▶ To be done
Write out the listing below verbatim, starting at the line that contains "Open the Universe visibility dropdown" and ending at the line that contains "point(468,462)", with both of those lines included.

▶ Listed entries
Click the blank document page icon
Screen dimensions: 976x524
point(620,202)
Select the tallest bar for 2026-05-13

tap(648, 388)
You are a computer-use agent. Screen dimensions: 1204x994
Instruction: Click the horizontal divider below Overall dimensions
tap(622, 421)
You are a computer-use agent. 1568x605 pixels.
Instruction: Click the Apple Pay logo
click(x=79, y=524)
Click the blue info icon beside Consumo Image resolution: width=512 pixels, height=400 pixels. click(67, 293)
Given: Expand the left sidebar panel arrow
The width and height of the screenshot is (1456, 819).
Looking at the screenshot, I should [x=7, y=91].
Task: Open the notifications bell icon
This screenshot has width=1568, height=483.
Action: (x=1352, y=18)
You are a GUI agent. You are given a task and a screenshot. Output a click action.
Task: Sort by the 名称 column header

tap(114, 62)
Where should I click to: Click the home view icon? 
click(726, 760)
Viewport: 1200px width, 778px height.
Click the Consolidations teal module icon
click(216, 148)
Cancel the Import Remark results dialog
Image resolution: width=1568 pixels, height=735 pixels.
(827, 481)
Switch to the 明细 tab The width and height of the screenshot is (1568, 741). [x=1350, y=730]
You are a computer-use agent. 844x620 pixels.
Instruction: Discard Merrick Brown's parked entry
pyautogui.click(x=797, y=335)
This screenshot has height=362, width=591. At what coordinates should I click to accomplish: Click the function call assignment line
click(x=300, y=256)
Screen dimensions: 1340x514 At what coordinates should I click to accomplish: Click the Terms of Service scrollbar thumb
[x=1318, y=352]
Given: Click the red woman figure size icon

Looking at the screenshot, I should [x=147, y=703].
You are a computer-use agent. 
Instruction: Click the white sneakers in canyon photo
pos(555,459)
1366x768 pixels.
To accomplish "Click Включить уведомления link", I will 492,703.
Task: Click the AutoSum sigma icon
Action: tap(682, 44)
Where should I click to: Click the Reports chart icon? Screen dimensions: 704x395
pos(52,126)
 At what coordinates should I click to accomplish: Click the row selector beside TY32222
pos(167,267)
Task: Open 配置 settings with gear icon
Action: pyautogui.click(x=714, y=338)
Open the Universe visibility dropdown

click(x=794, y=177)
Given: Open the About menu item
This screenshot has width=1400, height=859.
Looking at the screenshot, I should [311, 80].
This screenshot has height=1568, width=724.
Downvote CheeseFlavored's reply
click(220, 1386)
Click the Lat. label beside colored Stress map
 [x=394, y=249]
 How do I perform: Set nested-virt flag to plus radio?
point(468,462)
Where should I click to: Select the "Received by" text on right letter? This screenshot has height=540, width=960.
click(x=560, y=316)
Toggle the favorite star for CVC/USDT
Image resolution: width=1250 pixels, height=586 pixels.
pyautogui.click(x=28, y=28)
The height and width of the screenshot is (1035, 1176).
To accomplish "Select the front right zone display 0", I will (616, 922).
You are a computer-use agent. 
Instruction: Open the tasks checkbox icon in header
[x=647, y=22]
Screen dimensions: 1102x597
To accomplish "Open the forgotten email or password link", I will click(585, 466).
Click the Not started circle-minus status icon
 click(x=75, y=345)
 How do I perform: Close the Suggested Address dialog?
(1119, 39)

▶ Problem solution
Open the Universe visibility dropdown

click(x=794, y=177)
Given: Open the About menu item
This screenshot has width=1400, height=859.
Looking at the screenshot, I should [311, 80].
This screenshot has height=1568, width=724.
Downvote CheeseFlavored's reply
click(220, 1386)
Click the Lat. label beside colored Stress map
 [x=394, y=249]
 How do I perform: Set nested-virt flag to plus radio?
point(468,462)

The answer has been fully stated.